Pleuroparenchymal fibroelastosis as a histological background of autoimmune diseases.

Abstract

Patients with autoimmune disease-related interstitial lung disease (AID-ILD) occasionally develop radiologic pleuroparenchymal fibroelastosis (PPFE)-like lesions. However, the significance of AID as an etiology of PPFE has not been fully elucidated.

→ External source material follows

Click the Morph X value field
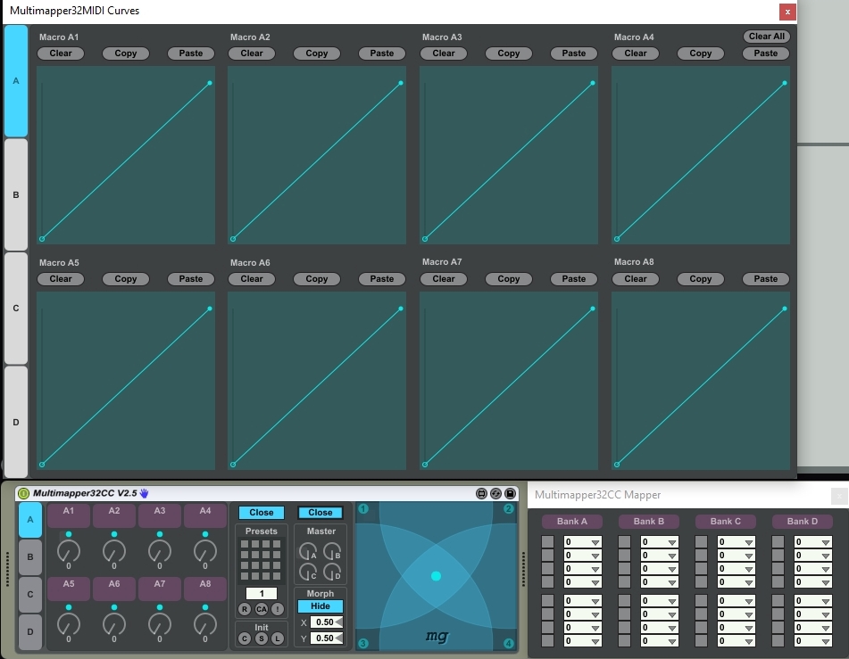 pos(323,622)
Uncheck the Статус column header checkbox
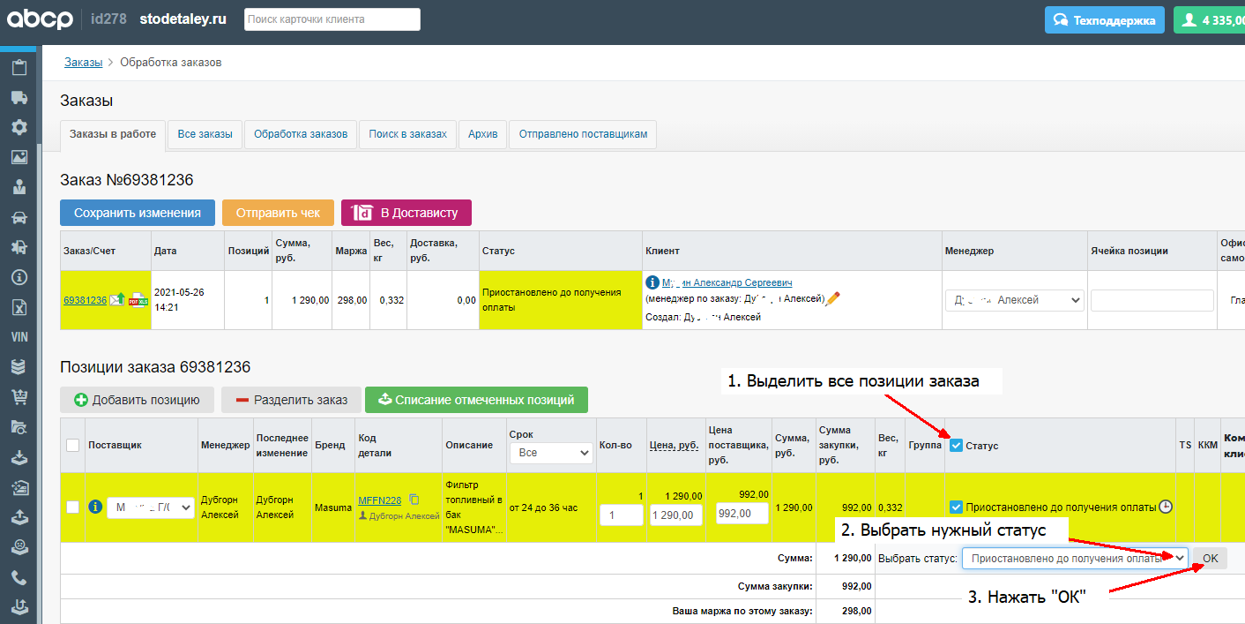Screen dimensions: 1245x624 click(x=956, y=446)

The aim of this study is to verify the increase of elastic fibers in AID-ILD patients and evaluate the prevalence of histological PPFE in patients with AID-ILD. We selected cases of clinically diagnosed AID-ILD and idiopathic pulmonary fibrosis (IPF), in which an autopsy had been performed or in which the patient had undergone pneumonectomy for lung transplantation. We quantified the collagen fibers and elastic fibers in each lobe as the percentage of the non-aerated lung area (collagen fiber score and elastic fiber score, respectively) in histological specimens from a total of 73 patients (AID-ILD, n = 24; IPF, n = 49). There were no significant differences in the collagen fiber scores of the AID-ILD and IPF groups. Meanwhile, the elastic fiber scores of the AID-ILD group were significantly greater than those of the IPF group in the whole lung (17.3 ± 7.70 vs 11.6 ± 4.55), and the upper (16.6 ± 8.11 vs 11.2 ± 5.18), and lower (18.0 ± 9.68 vs 12.0 ± 5.55) lobes (all p < 0.01). Histological PPFE pattern was found in 12 of 24 AID-ILD patients (50%), and histological PPFE pattern as a dominant pattern of fibrosis was found in 2 of the 24 patients (8%). Thus, PPFE can be a manifestation of AID-ILD.